Tea plant is a woody perennial characterized by a large diploid genome (~4 Gb, 2n = 30, very few are triploid), which has not been sequenced so far. It is self-incompatible and highly heterozygous. It has a long juvenile phase (more than 20 years), therefore tea cultivar breeding is a very long and expensive process (Chen et al. 2007; Tan et al. 2013). Tea tree is capable of multiplying by vegetative propagation of its shoots, as a result, the phenomenon of infringement of clonal tea cultivar breeders’ rights is extremely common. Therefore, to safeguard the protection of intellectual property, it is crucial to establish a fast, scientific, and practical method to identify them.

The traditional method of morphological identification failed to effectively identify several clonal tea cultivars, due to the effect of environmental factors on phenotypic traits. By contrast, DNA molecular markers have proved to be a powerful tool for fingerprinting of crop cultivars (Patzak et al. 2007; Jian et al. 2010; Divashuk et al. 2011). SSR markers are characterized by codominance, polymorphism, and high stability, and therefore, represent a superior choice among all the molecular markers developed for crop cultivar identification (Hasnaoui et al. 2012; Karaagac et al. 2014).
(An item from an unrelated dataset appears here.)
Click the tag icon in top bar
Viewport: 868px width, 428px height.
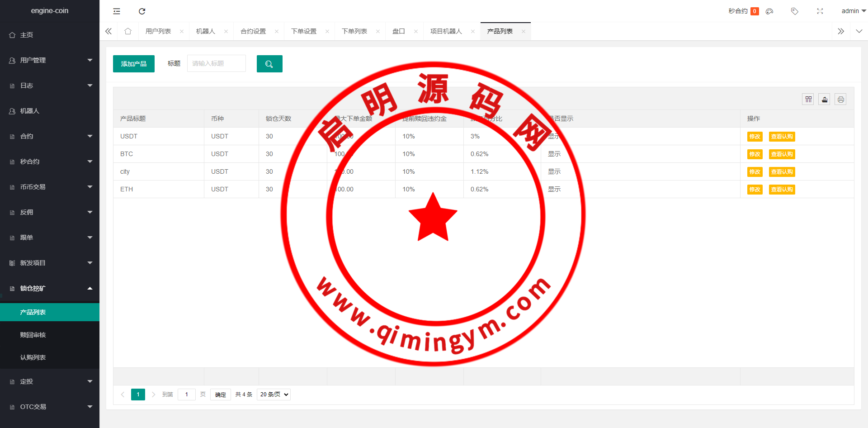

Recent advances in SSR for tea came from the deep sequencing of the tea plant transcriptome (Wu et al. 2012; Tan et al. 2013; Wang et al. 2013), which provided an increased number of SSR markers for tea cultivar identification. Several studies have investigated tea cultivars with SSR markers (Kaundun and Matsumoto 2004; Ujihara et al. 2009; Bhardwaj et al. 2013), nevertheless, these studies would be not so straightforward but they would be done using a little more time to analyze the fingerprinting data in discriminating tea cultivars. With taking advantage of the suggested necessary SSR markers, a pratical strategy for efficient identification of plants rely on a new way of recording DNA fingerprints of genotyped plants called cultivar identification diagram (CID), which can be used for a quick identification of specific plant cultivars (Huo et al. 2013). In view of this, the CID method can be used as a practical way in identifying clonal tea cultivars.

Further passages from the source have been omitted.